知らないうちに浮かんでいた目尻の涙を、ぐいと拭う。
本来であれば、このままこの地を後にして二度とあの青年に会わないように身を隠すのが最善であろう。でも、どうしてもその思い切りがつかない。
――約束は守るさ。
ふと、去り際に告げられた、彼の言葉を思い出した。必要以上に関わりたくないと、彼の名前すら知ろうとしなかったカナタ。そんな頑なな態度を貫いていたのに、誰にも言わない、と彼は言ってくれた。
そんな言葉を信じるなんて、馬鹿げていることはわかっている。だけど……。
結論の出ない堂々巡りは、いつまでもカナタの思考を苛ませる。そんな心を落ち着かせようと、カナタは無意識のうちに自身の尻尾を触っていた。
警戒のあまりブワッと膨らんでしまった尻尾。それを撫でつけるように手櫛で整えているうちに、指に絡みつく毛束に引っ掛かった。
あれだけ梳かしてもらったばかりなのに、と何気なくその指先を見る。その口元が、思わずふっと緩んだ。
――そこにはひと束だけ。
――きっちりと丁寧に編み込まれた三つ編みが隠れていたのだ。
「……なんか、悩んでるのがバカらしくなっちゃった」
こっちは人生の進退まで考えるほど追い詰められたというのに、肝心のその相手は子供のような悪戯に興じていたのだから脱力するのも無理はない。

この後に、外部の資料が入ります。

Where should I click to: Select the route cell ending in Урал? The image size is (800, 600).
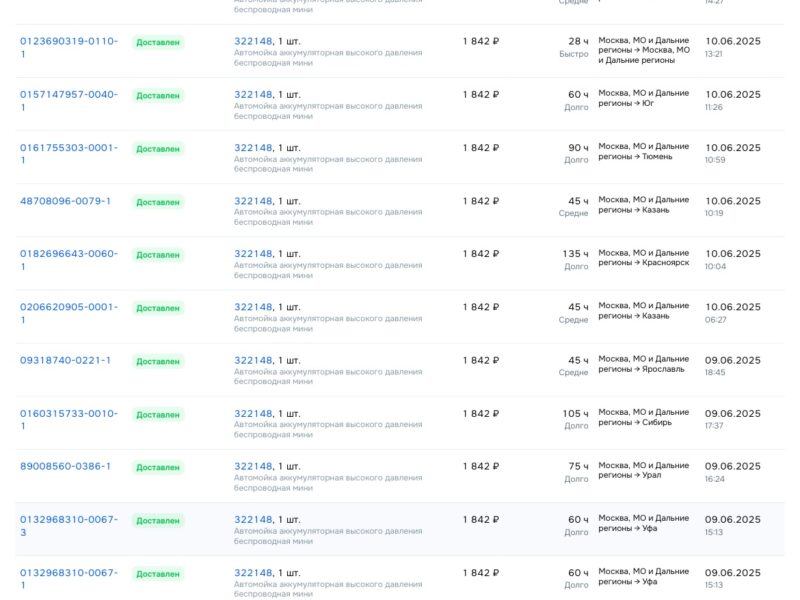(643, 470)
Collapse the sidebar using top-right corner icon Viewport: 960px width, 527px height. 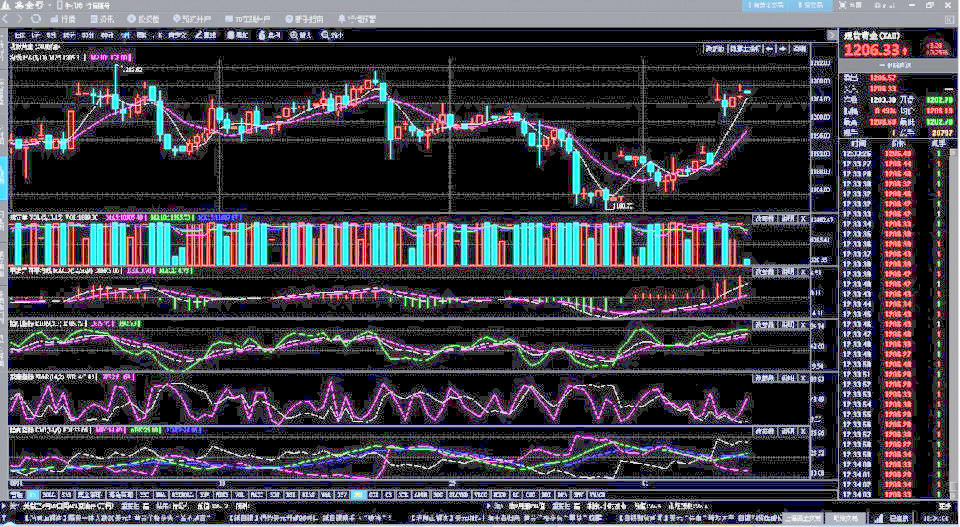(x=950, y=20)
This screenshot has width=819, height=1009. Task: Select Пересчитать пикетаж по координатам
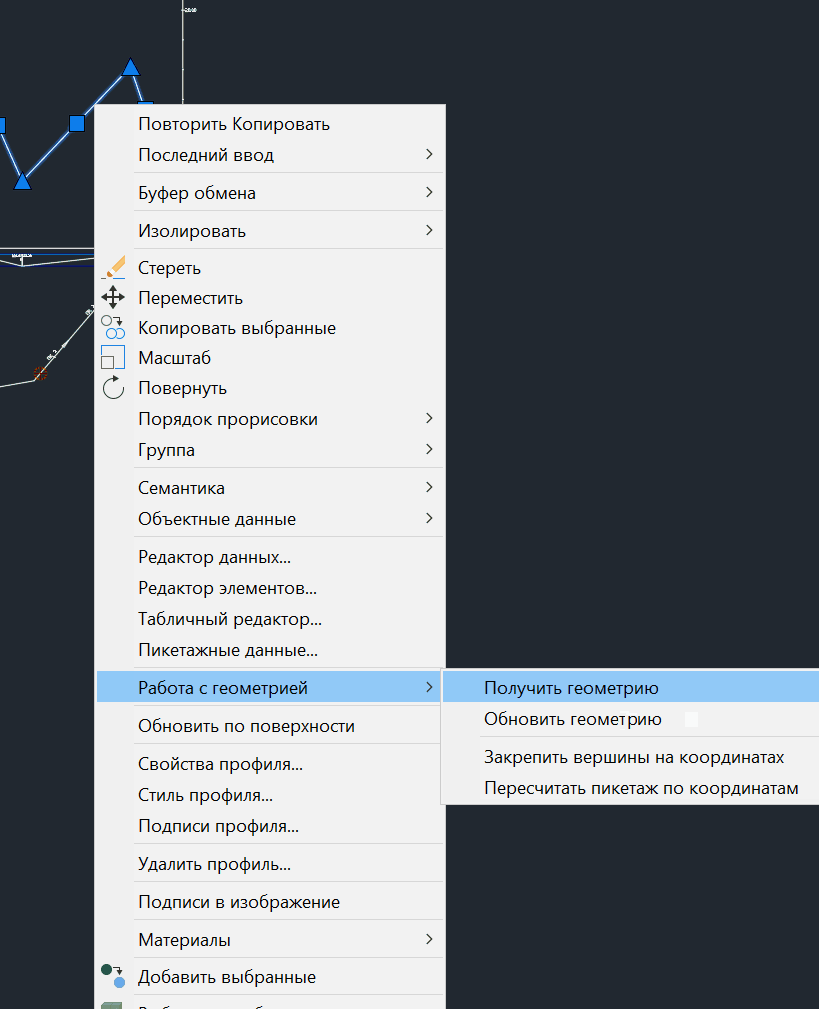coord(641,788)
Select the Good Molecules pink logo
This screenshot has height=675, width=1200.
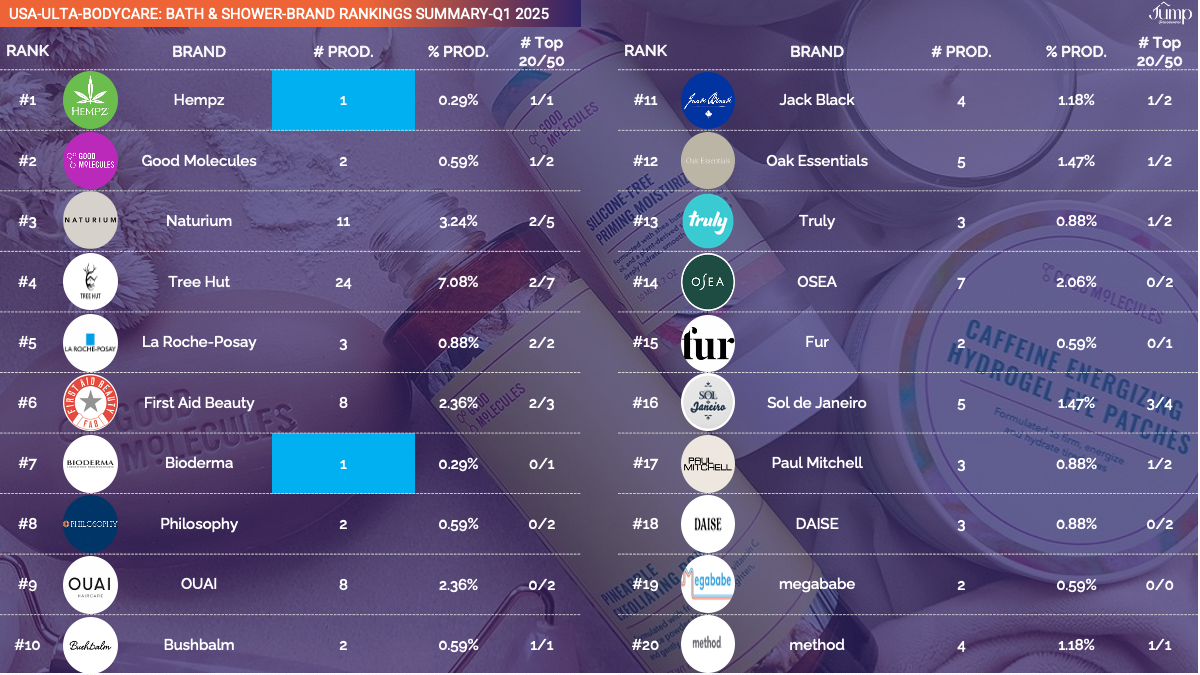coord(90,161)
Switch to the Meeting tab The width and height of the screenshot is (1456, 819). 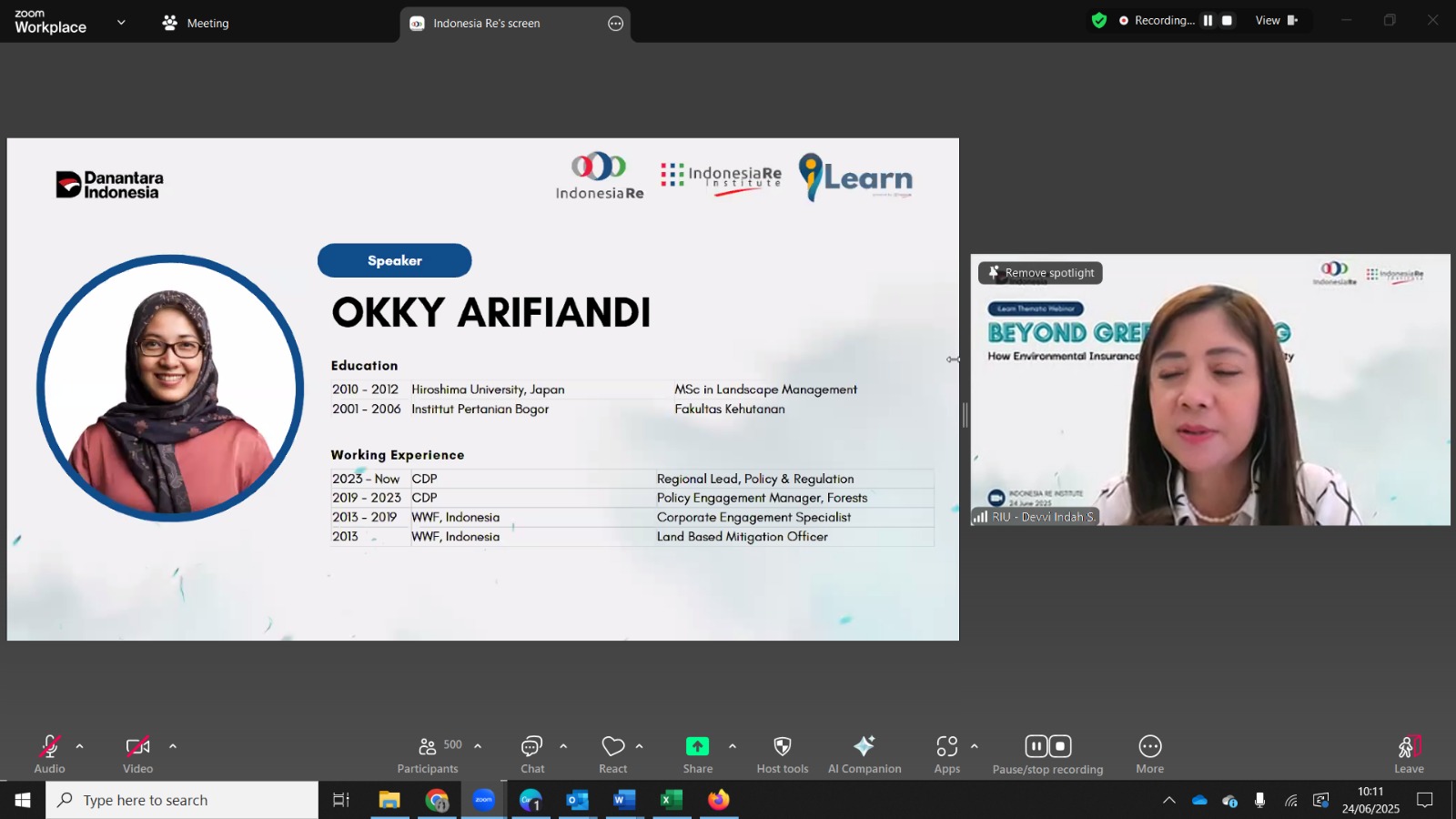tap(196, 23)
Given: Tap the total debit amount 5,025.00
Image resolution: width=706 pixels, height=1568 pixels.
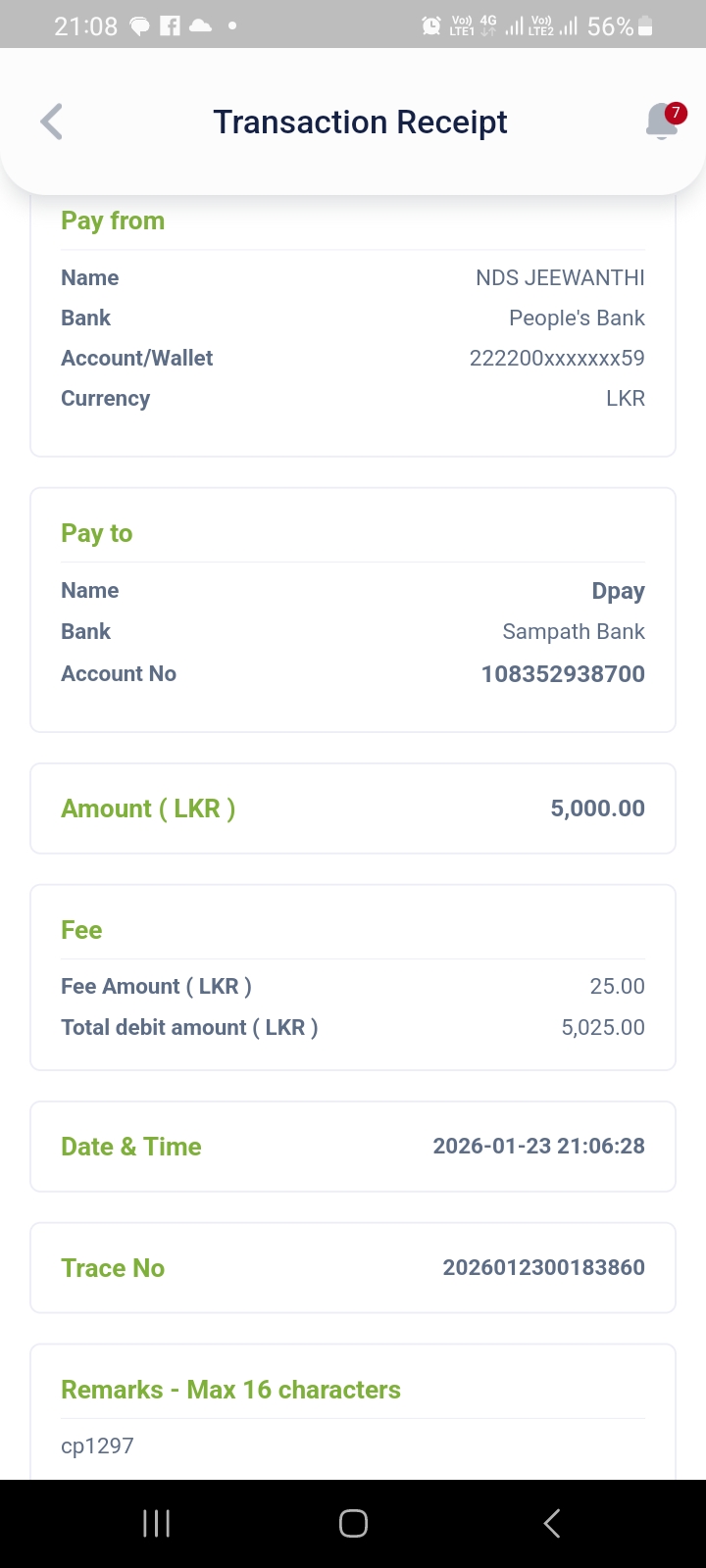Looking at the screenshot, I should [x=602, y=1027].

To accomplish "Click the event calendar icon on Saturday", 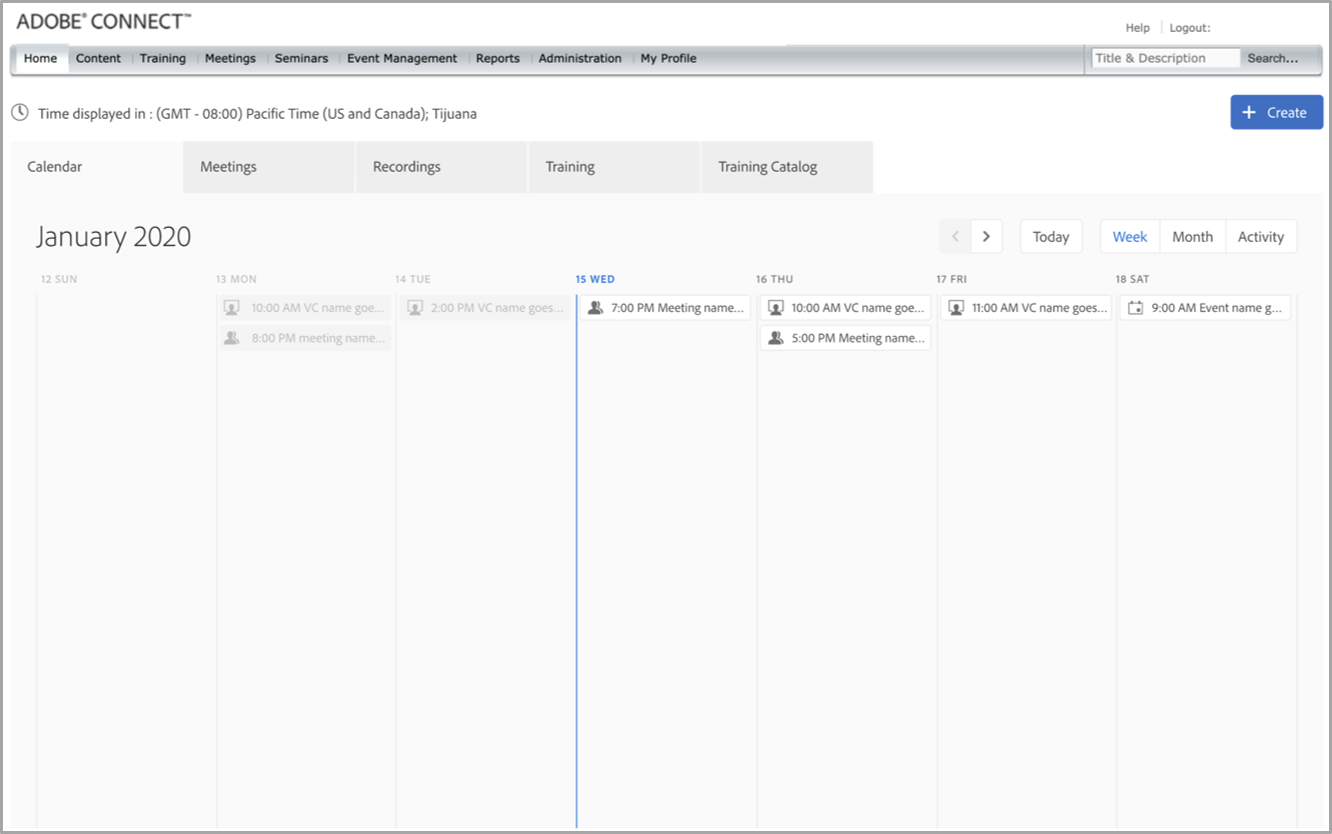I will pyautogui.click(x=1135, y=308).
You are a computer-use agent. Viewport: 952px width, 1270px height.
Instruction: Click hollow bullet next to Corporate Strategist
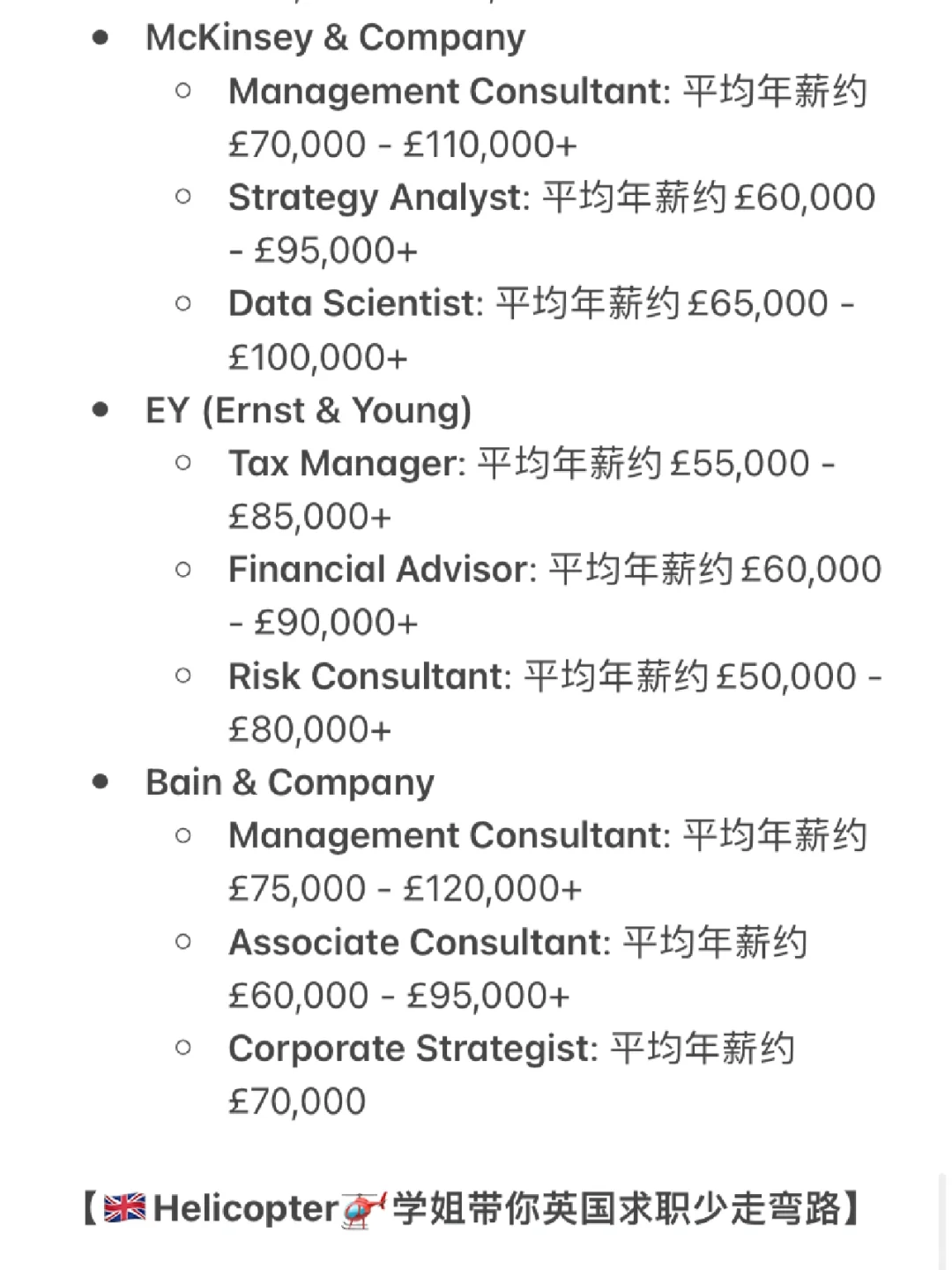[x=183, y=1048]
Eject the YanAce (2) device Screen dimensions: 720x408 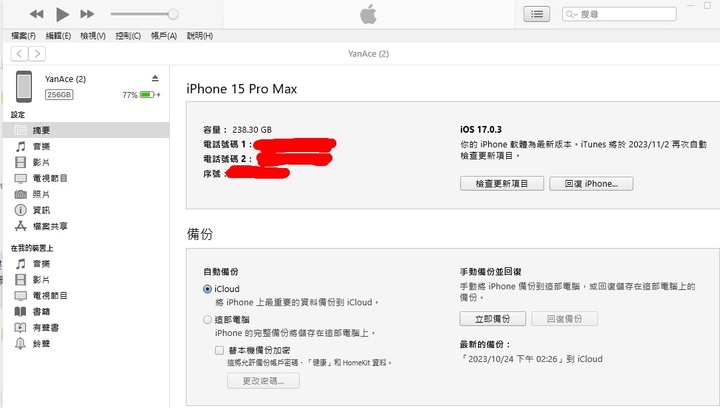point(155,78)
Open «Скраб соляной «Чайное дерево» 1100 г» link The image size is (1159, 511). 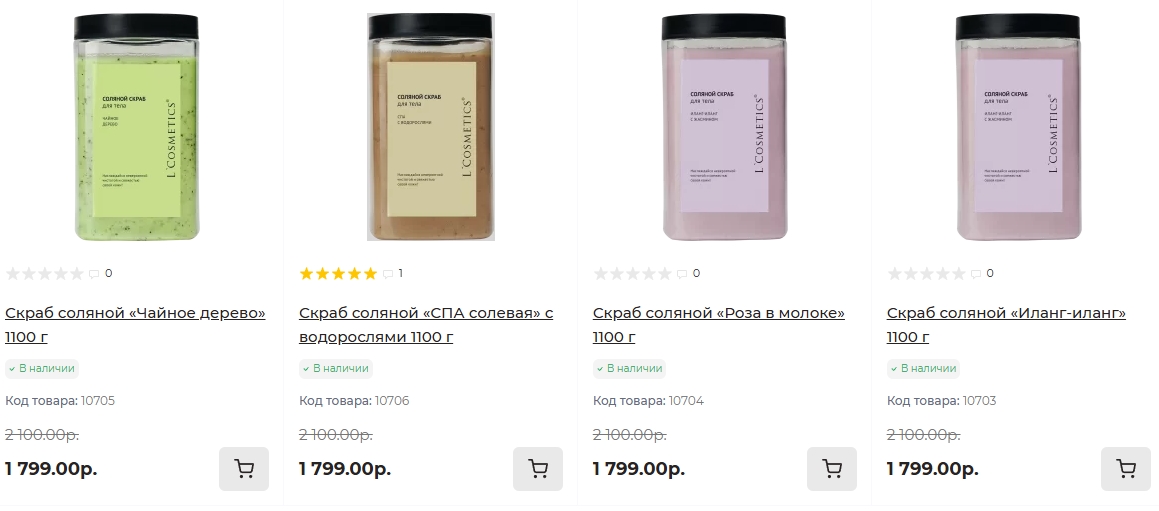(x=135, y=314)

軽い苦笑いと共に、晴れ晴れとした達観が込み上げてくる。
「うん、私は私の直感を信じる。……信じよう、彼を」
悪いヒトには思えなかった。こんな出会いじゃなかったら、友達になれていたかもしれない。不思議なほどに気が合って、彼の隣は居心地が良かった。
動物に逃げられるとしょぼんとする姿は、少年のようで。カナタを触るその手は、温かな優しさに満ちていた。それは、遠い昔の誰かのことを思い出させてくれて。
――そう。結局のところ。
カナタは名前も知らないあの青年のことが、嫌いになれなかったのだ。